*Exercise task*
Rewrite the lines below, substituting "Snippets" for "Templates" and leaving everything else unchanged. Omit the pictures from your answer.

· · · ·

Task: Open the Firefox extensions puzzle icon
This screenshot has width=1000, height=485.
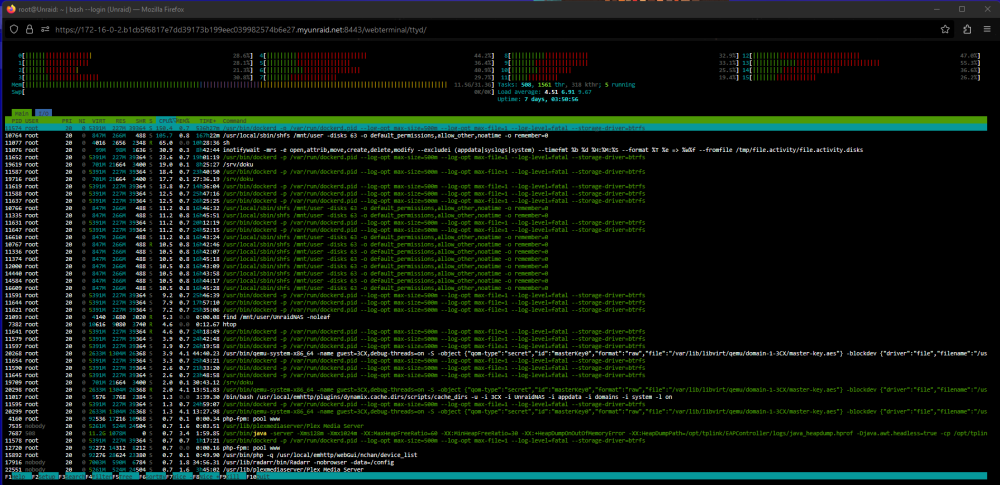Action: pyautogui.click(x=967, y=29)
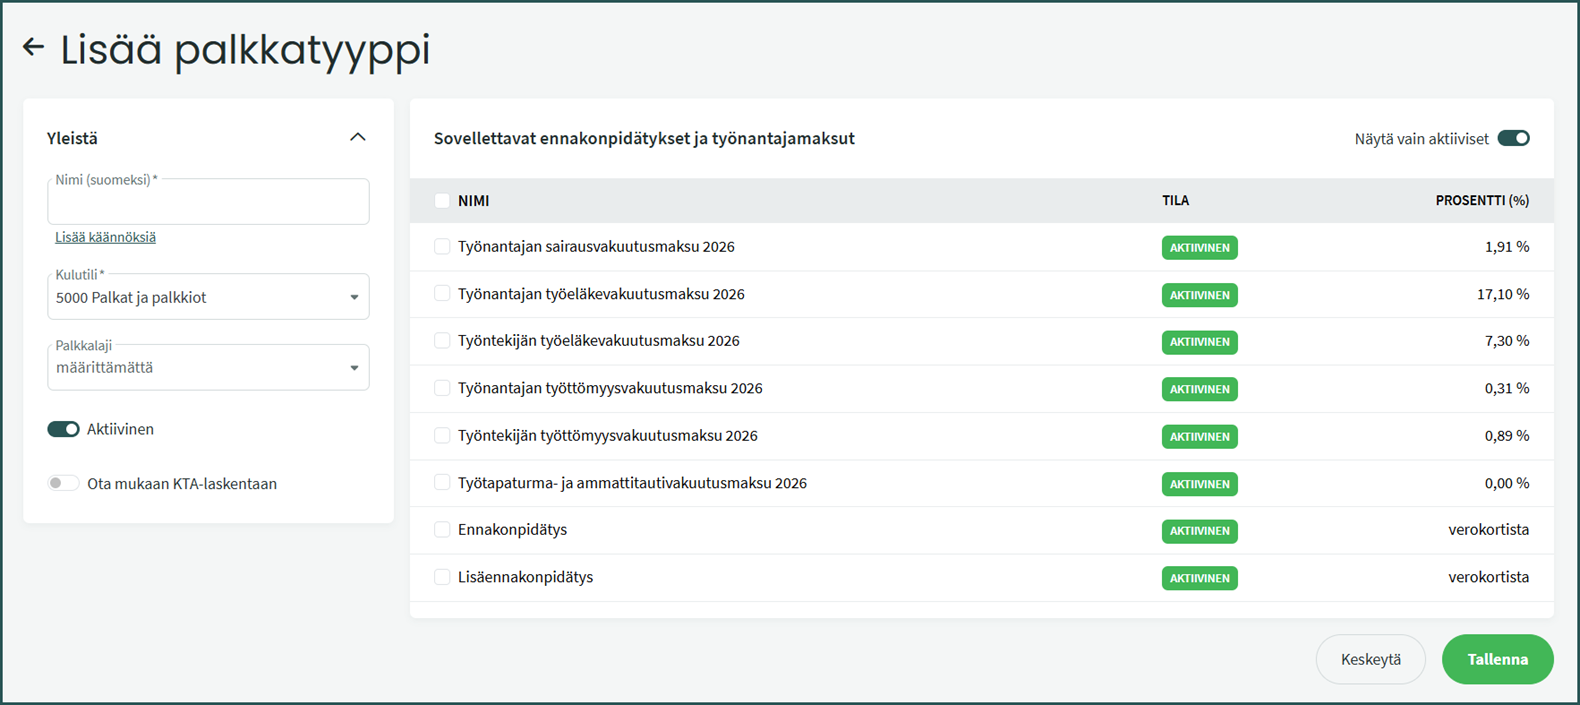
Task: Check the Lisäennakonpidätys checkbox
Action: coord(442,577)
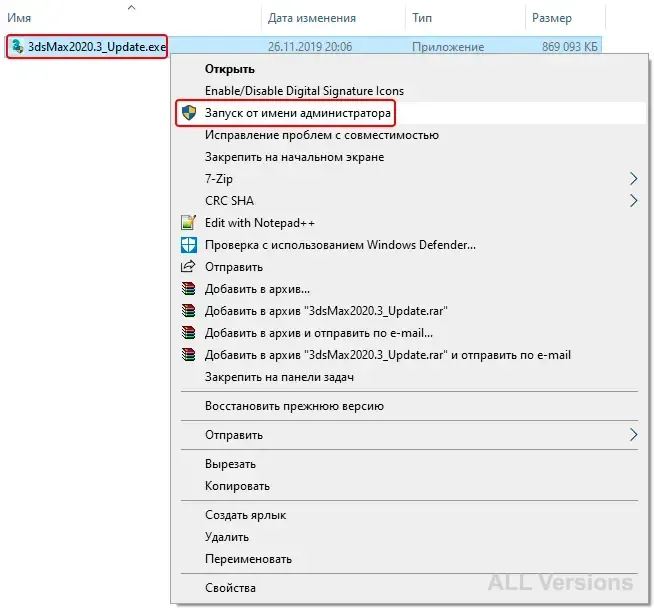Click the Размер column header
The height and width of the screenshot is (610, 654).
point(551,18)
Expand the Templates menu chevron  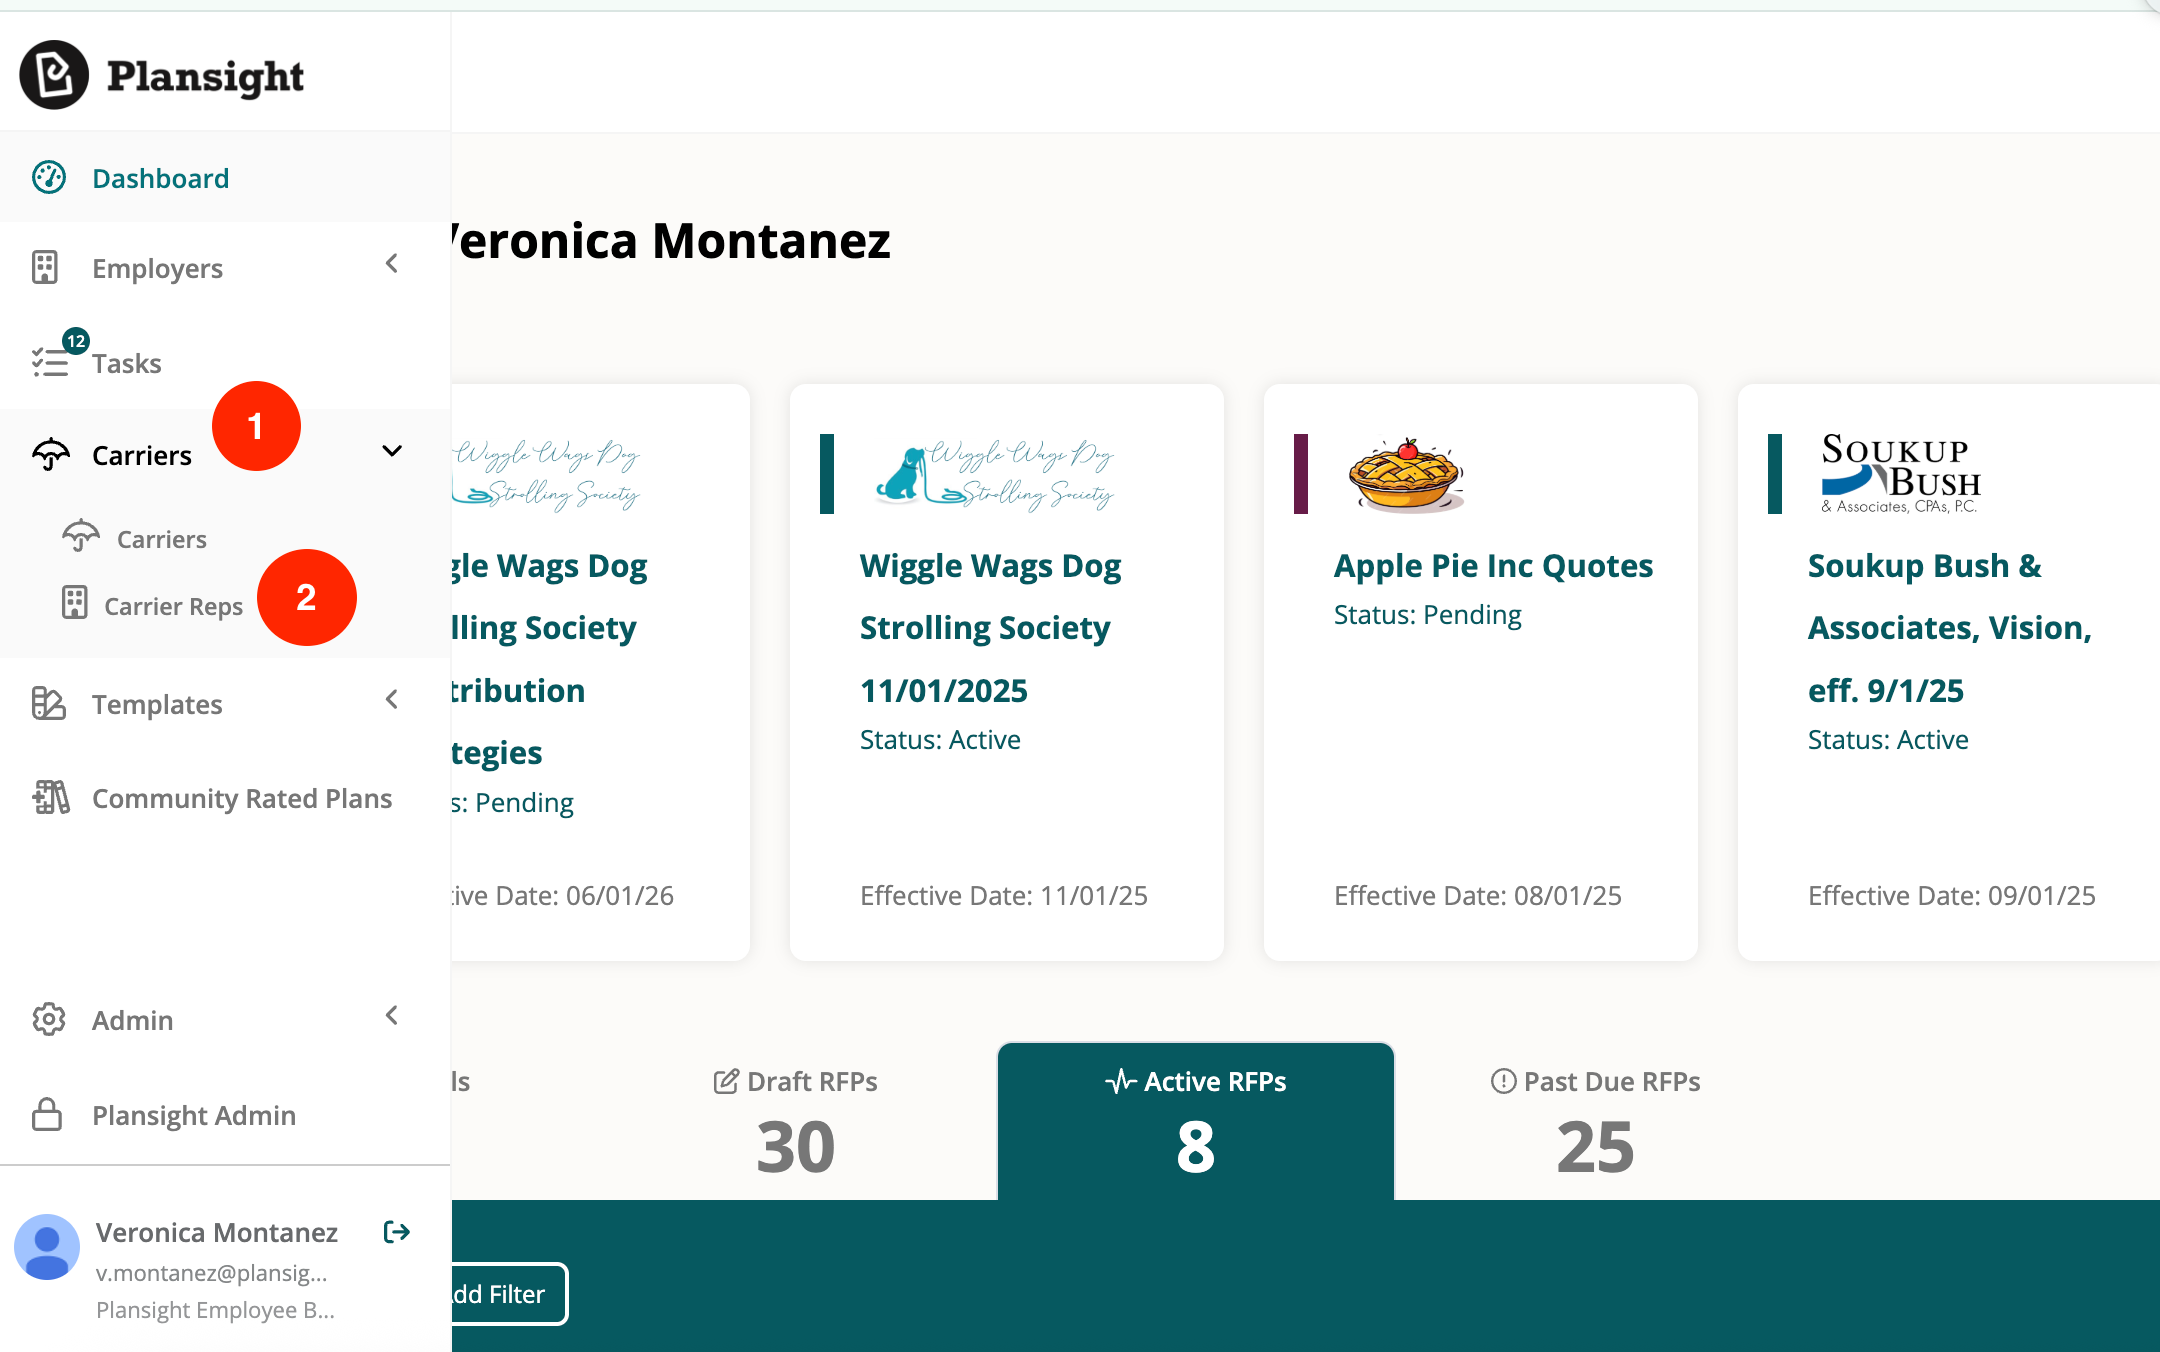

· · · ·

*Response*
Task: Open the Firefox extensions puzzle icon
This screenshot has width=1000, height=485.
Action: pyautogui.click(x=967, y=29)
Task: Check the Lisäennakonpidätys checkbox
Action: coord(442,577)
Click the Размер column header
The height and width of the screenshot is (610, 654).
point(551,18)
Expand the Snippets menu chevron  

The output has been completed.